I will say that a positive effect of this dose, is it functionally had the effect of a psychedelic trip where I felt a resounding sense of togetherness in the world or whatever, the kind where you feel like you're "seeing through time" with your life mashing together and you're mentally sorting things into "useful/not useful".

When I was coming down, I started blubbering/reminiscing about my teacher to the aforementioned friend, since the funeral was still fresh in my mind. I tried to articulate these profound thoughts of kindness and love prevailing over everything else, and would've sounded like the most stereotypical drugged out person.

--

When I got home, my boyfriend gave me a talking-to where he turned Chat GPT on voicemode, and held it up while I was laying already hungover in bed, getting it to tell me facts about what can happen when you mix too much alcohol with ketamine. Then, as if to add insult to injury, he prompted it to create a eulogy for if I had died, as well as what he would have to post on social media, and a script for what he would say to my family on the phone to let them know I'd died unceremoniously on a couch at a party. An uncommon method but an effective one that, probably only my boyfriend, with his particular occasionally morbid sense of humour could pull off without it coming across as overtly depressing.

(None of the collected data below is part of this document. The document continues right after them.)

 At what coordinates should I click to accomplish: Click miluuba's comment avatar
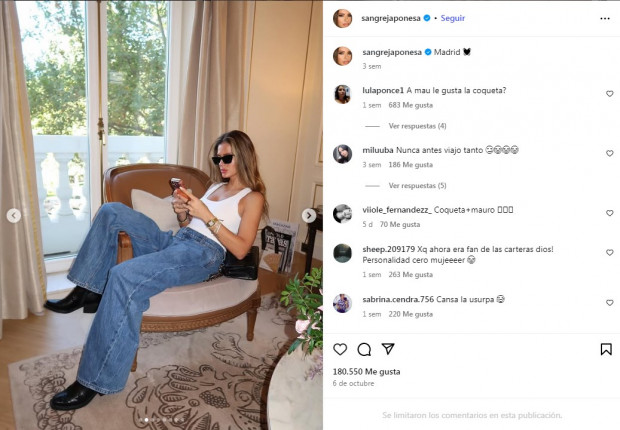342,154
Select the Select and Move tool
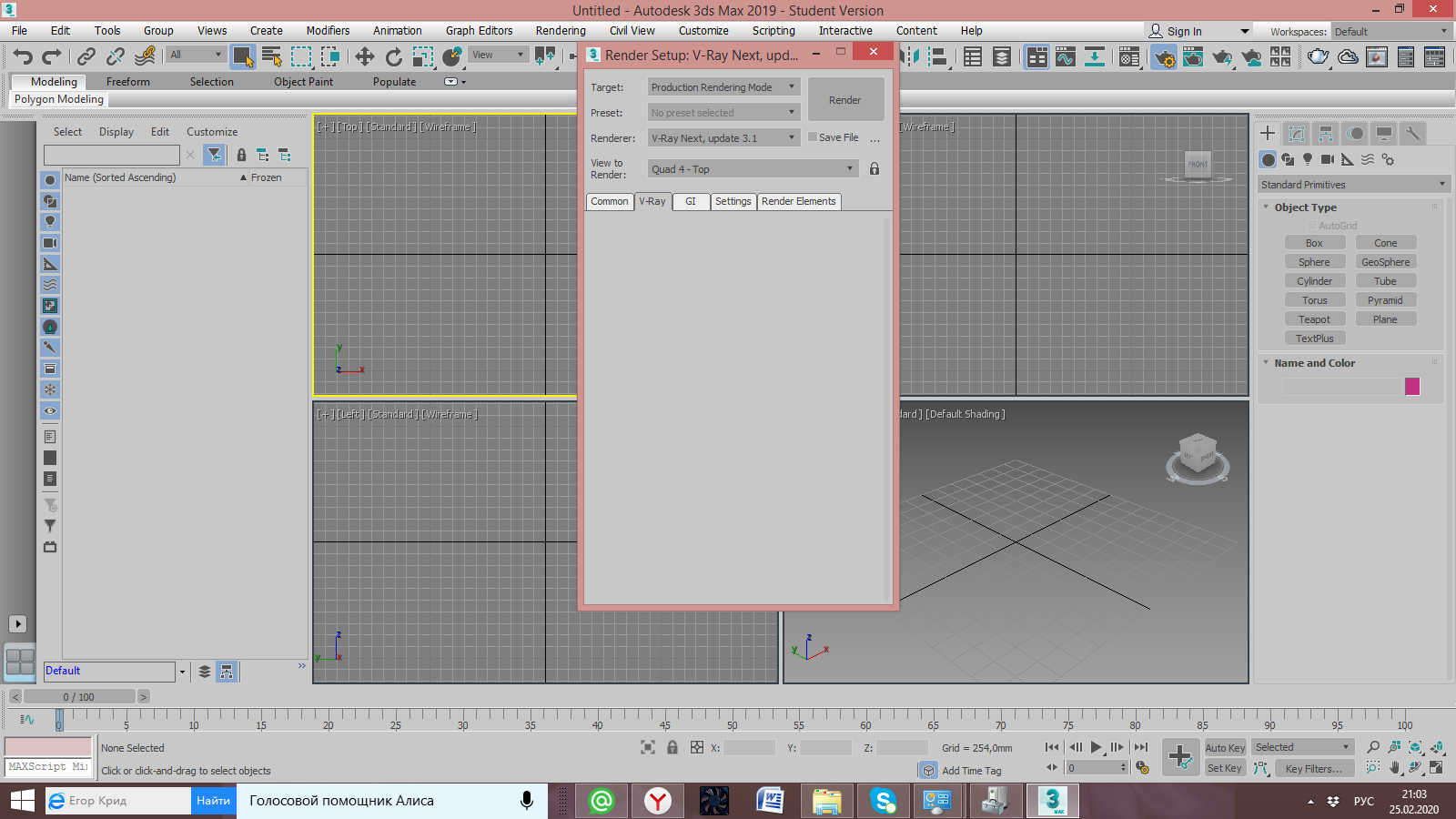The image size is (1456, 819). click(x=364, y=57)
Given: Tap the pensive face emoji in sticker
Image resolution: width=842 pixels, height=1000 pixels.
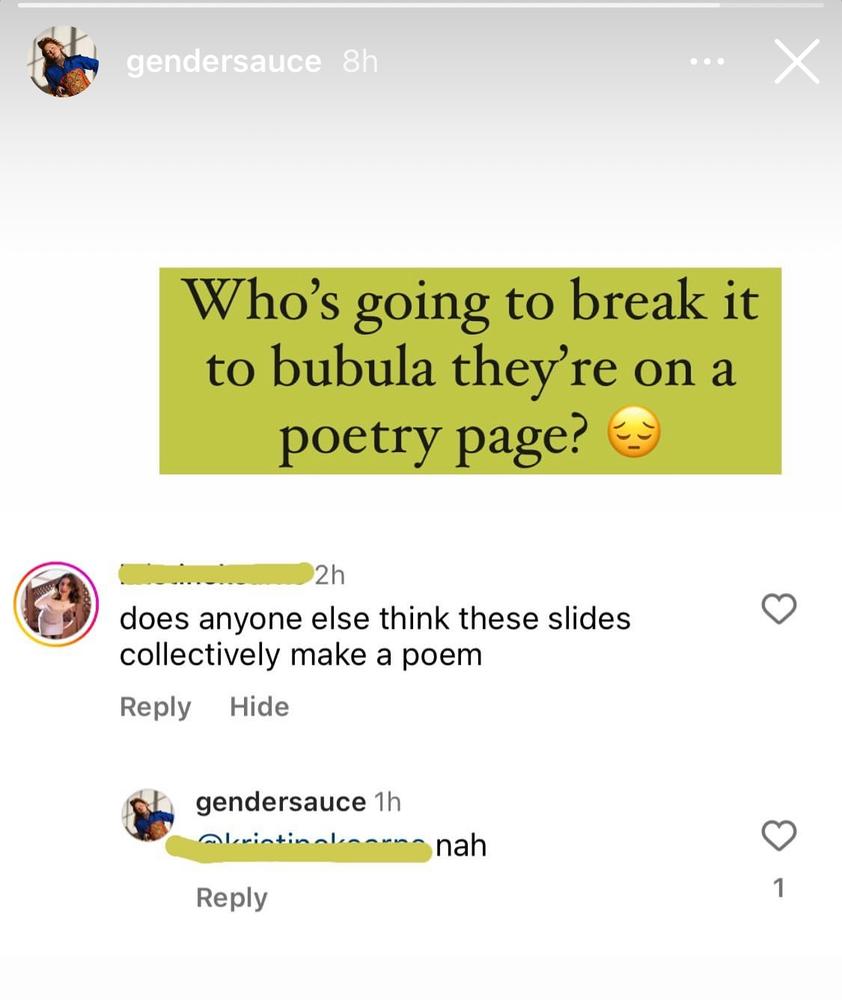Looking at the screenshot, I should click(633, 434).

All in all, I would say it was neutral experience, however if this was my first experience with a psychedelic trip, it could've been pretty hellish. I've enjoyed lower doses a lot where you just get chatty and peppy and ready to dance, so I personally had no idea that too much ketamine could feel like you're in a psychedelic washing machine for 40 minutes.

strange grief

This kind of ties into a more serious note. I attended a funeral this week for a teacher who, although I hadn't seen him for a couple of years, had stayed in contact with well past school had finished. He was an eccentric guy, always wearing loud colourful t-shirts and flagrantly ignoring the principal's dress code. He let us skive off a lot in class and once got in trouble for using the school labs to try to dehydrate his personal fish supply. Post-school, he would often love heart my instagram stories of me getting up to strange things most teachers would disapprove of. But he was beloved, and incredibly prolific in the school and local community. He lived nearby my mum and ran the local Facebook group, often turning up to new neighbour's doors with a clipboard ready to welcome them into the neighbourhood. He would also often travel to the Solomon Islands and had recently started a charity effort in a village there to get their curriculum up to scratch.

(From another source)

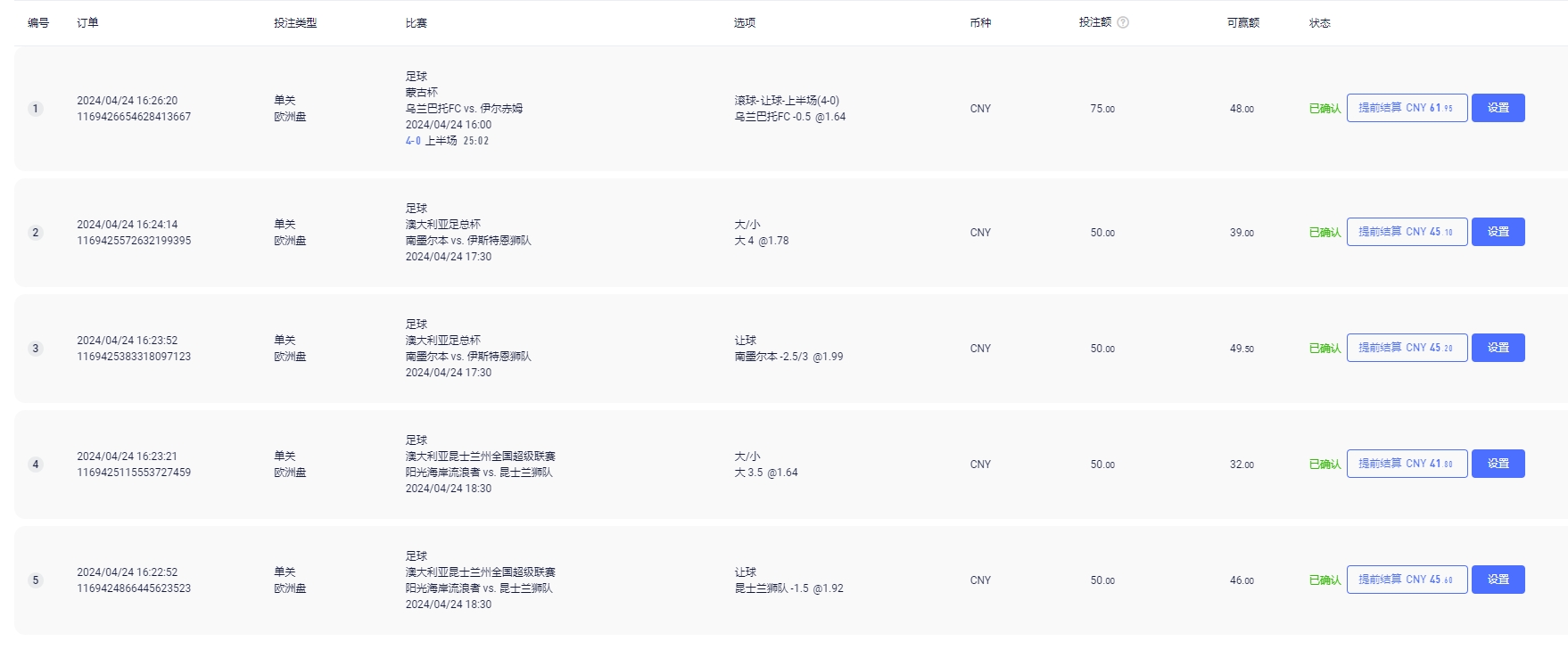Click the help icon beside 投注额
This screenshot has width=1568, height=658.
coord(1123,22)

Seeing my year 8 tech teacher with his head in his hands, weeping overcome with emotion on wednesday is an image that will stick in my brain. It's always been an interesting balance to me for teachers - they're meant to be open and sensitive, but also need to censor their own vulnerabilities so as not to lose face or authority with their students. It's an interesting balance so seeing so many teachers overcome with emotion at the funeral was quite touching to me. And I think that now that this particular teacher is gone, it's made me reflect on how well he was able to show his human side while never being inappropriate towards students.

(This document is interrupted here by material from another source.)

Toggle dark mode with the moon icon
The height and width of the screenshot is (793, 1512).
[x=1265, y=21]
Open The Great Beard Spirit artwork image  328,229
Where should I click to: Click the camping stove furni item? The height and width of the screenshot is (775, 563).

This all has made me think more about connections too. It's easy to let them slide, and although I'm much more connected than most people, I want to make sure that doesn't fade. I felt myself sliding a bit over winter, electing to go the easy route and not see friends or organise catch ups as regularly, and I personally have had a couple of minor disruptions to my social network recently making it harder to engage the way I normally do. but I think that without regular connection, I can feel a little lost. And so does everyone else.